Charmander and I went in.

Jeff: Now, we’ll give her a 20 second start and…

The doors close! The three Saurian goons appear!

Siege: All right, let’s ground these twerps.

Wraith: That’s a perfect idea, Siege.

He threw a fireball at them, but they brought out Pokéballs.

Jeff: Poliwhirl, go!

Josh: Let’s go, Hitmonchan!

Eilony: Butterfree, I choose you!

All of their respected Pokemon released from the Pokėballs and begun to battle. Meanwhile, Charmander and I were headed the main room, we saw Hunter Drones.

Sara: All right, Charmander, it’s metal butt kickin’ time!

Charmander: Char!

They started attacking us, but we fought back.

Sara: Charmander, Flame-thrower attack!

Charmander: Char!

He barbecued the drones by firing a large amount of flame from his mouth and defeated most of them.

Sara: Whoa! Charmander, Scratch!

Charmander slashed his claws at a drone, it fell to pieces. The doors opened to reveal Draguanus!

Draguanus: (Laughing evilly)

He used his cloaking devise to make himself invisible. The two of us started backing up a bit.

Sara: (Gasps) Draguanus.

Draguanus: How disappointing, I was hoping it would be that brat, Jeff and his slimy newt, Treecko, they’ve been causing me trouble for an entire week.

Sara: Uh guys, you’re supposed to be… (grunting)

Charmander: Char!

Suddenly we were both lifted into the air a foot or two above the floor, something grabbed my shirt front while Charmander was held up by the back of his neckerchief.

Draguanus: Oh them. Your friends and sister aren’t coming, nothing can save you.

Draguanus turned off the cloaking device and turned out to be the one holding us up.

Draguanus: Now you two squirts… are mine. (laughs evilly)

Soon, Draguanus had me strapped to a huge metal bull’s-eye with a laser pointing at me while he was at the controls and held Charmander in his right arm.

Phil (VO): See, Draguanus hated anyone snooping around his tower, so he was in a mood for termination.

Draguanus: This ray will fire a laser that’ll destroy you in a matter of seconds.

Sara: Let Charmander go!

Draguanus: Oh, I have no interest in your little fire salamander.

Charmander bit Draguanus’ arm, the part that is not covered by armor.

Draguanus: OW! Grr…

Charmander leaped out and scurried away to the master computer.

Draguanus: No! Not in there!

He went in and used his Flame-thrower on the engine. In a moment, the engine is so overheated, it blows up.
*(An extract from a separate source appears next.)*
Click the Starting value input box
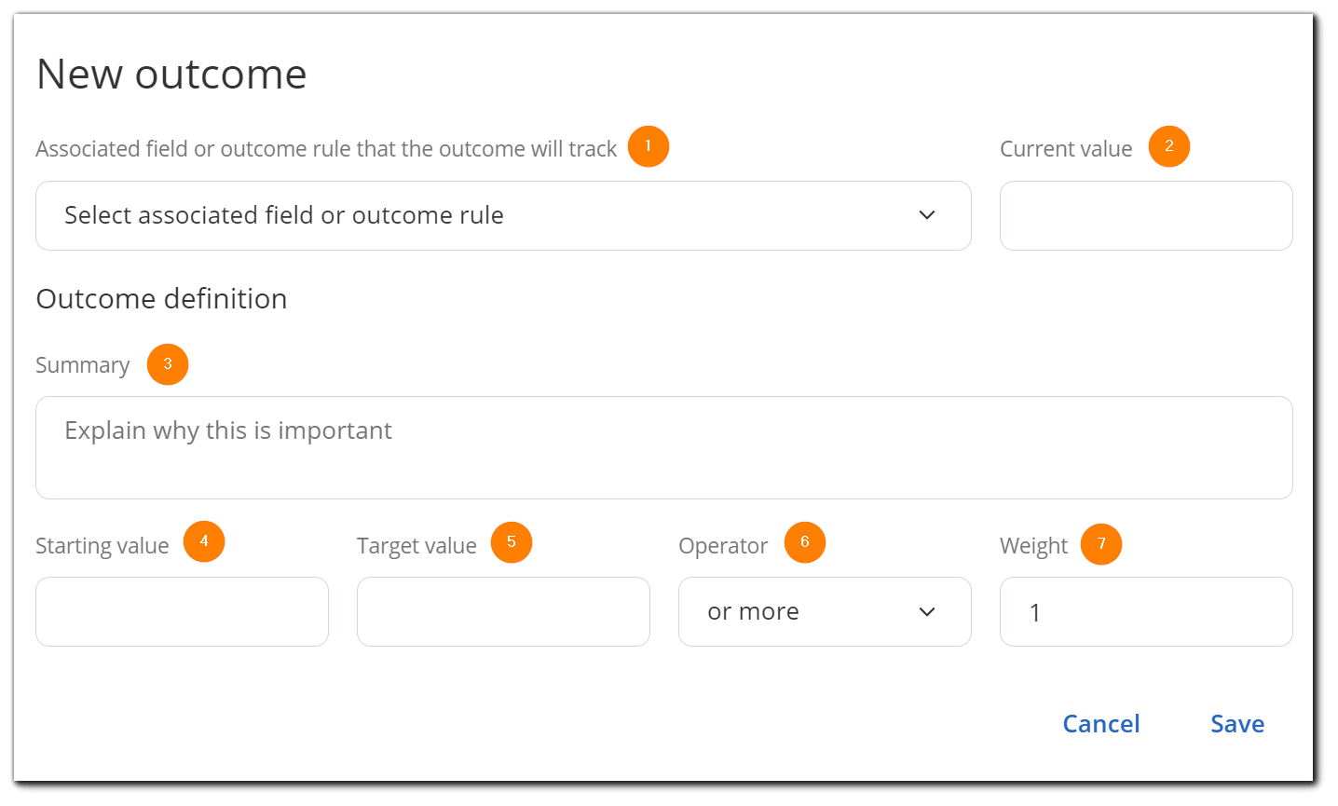The height and width of the screenshot is (806, 1338). click(x=182, y=611)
Draguanus: You little fool, the place is going to blow in 9 minutes!

Sara: Oops.

Draguanus teleported to the Raptor, while Charmander sliced the straps, freeing me.

Sara: C’mon, we gotta get the others!

Meanwhile, the others were fighting against the goons.
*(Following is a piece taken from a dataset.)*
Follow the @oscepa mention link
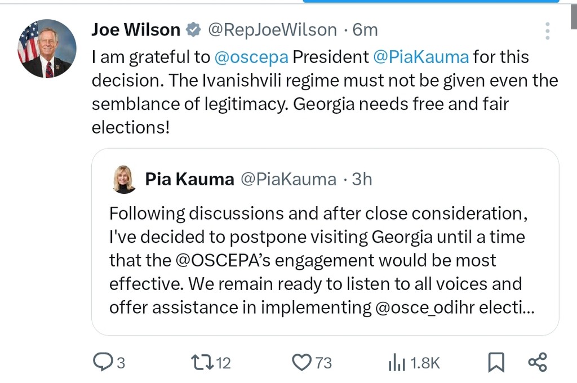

Jeff: Poliwhirl, Double Slap!

Poliwhirl: Poliwhirl!

Poliwhirl was slapping Siege hard multiple times.

Eilony: Butterfree, Psybeam!

Butterfree shot colorful beams from his antenna at Chameleon, making him dazed, Draguanus appears on Siege’s com.

Draguanus (over com): Siege, bring the others to the Raptor!
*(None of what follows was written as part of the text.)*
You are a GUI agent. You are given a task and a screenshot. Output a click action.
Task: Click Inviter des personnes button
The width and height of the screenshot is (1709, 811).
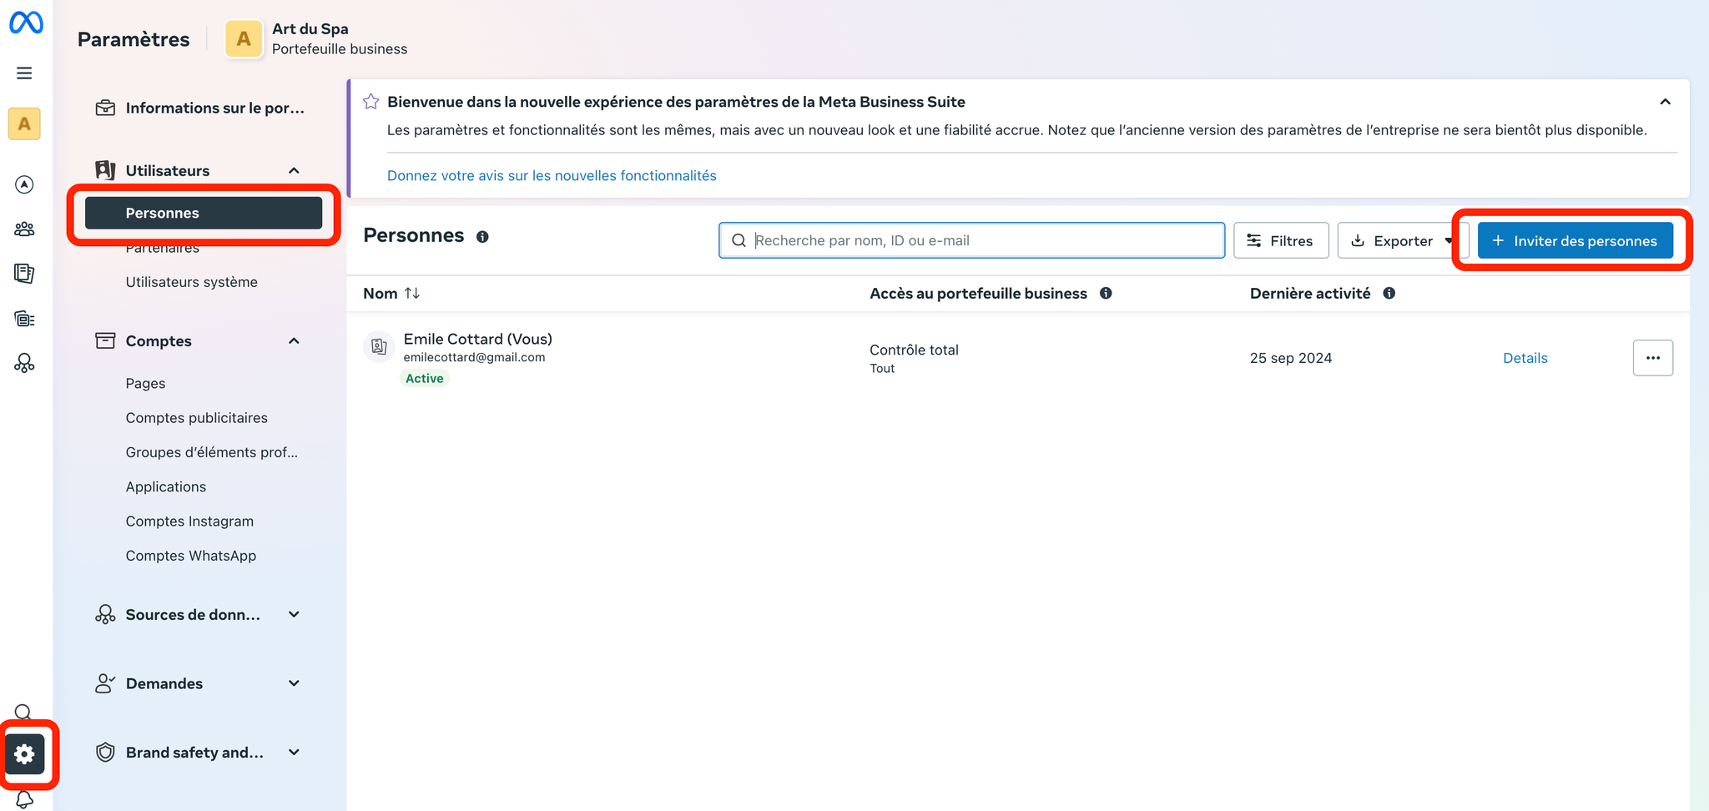(x=1575, y=241)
They teleported back to the Raptor just as Charmander and I come to the others. Before the Master Tower exploded, my Farfetch’d, Josh’s Golbat and Jeff’s Scyther flew us all out to chase the Raptor, holding onto us.

Jeff: There’s an open door! Let's go!

Our flying Pokémon dropped us there and we returned them to the Pokėballs, Draguanus saw us on his monitor screen.

Chameleon: Oops, I forgot to close the door!

Siege: Numbskull!

Draguanus: Then open the gateway to dimensional limbo! Now!

Siege pressed a button which made a laser fire out a beam, turning it into a swirling whirlwind. Draguanus turned off his screen. The others and I tried to avoid the whirlwind.

Jeff: I gotta stop it!

Treecko: Treecko!

Sara frightened: Are you nuts?

Charmander: Char!

Jeff: It’s the only way. (takes off the Cap) Take it, Sara, take…

Jeff and Treecko both get pulled into the whirlwind!

Jeff: (Yells)

Treecko: Tree!

Sara: Jeff! Treecko!

I grabbed Jeff’s hand and Charmander had Treecko, Jeff and I held the Cap and they looked at us with pleading eyes.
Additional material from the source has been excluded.